The current interpretation is that the site represents a hunter-gatherer camp where Magdalenian people lived for some parts of the year. Located at the sheltered apex of a wide valley system the site would have been a prime position for tracking migrating animals, like deer and horse, in the landscape below. However the story of Les Varines has changed through the seven years the site has been excavated. Initially the artefacts that were found appeared disturbed by post-depositional processes and were not excavated in the original position they were left by the Magdalenian people. This limited the behavioural inference that could be taken from the artefacts. However as new trenches and test pits were put in, guided by geophysical survey, areas of intact Upper Palaeolithic archaeology were discovered!

This year has been a really exciting excavation season as the type of finds being made have diversified from flint tools to include a mammoth tooth and multiple constructed hearth areas. This allows a much more varied picture of life at the site, demonstrating different activities the Magdalenian people were carrying out!
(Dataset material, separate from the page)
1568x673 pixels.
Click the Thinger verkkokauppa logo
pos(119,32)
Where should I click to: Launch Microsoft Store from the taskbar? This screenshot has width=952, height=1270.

https://www.youtube.com/watch?v=Nv1n5KSOlXs

Ed Blinkhorn and Letty Ingrey (UCL/ Archaeology South East) talking about the potential mammoth tooth find

https://www.youtube.com/watch?v=p7RAOEDLcGc&t=5s

UCL MSc Palaeolithic Archaeology and Palaeoanthropology students Leah and Fiona discussing uncovering the Magdalenian Hearth Features

So if you haven’t seen my in a museum for a while – that’s what I’ve been up to!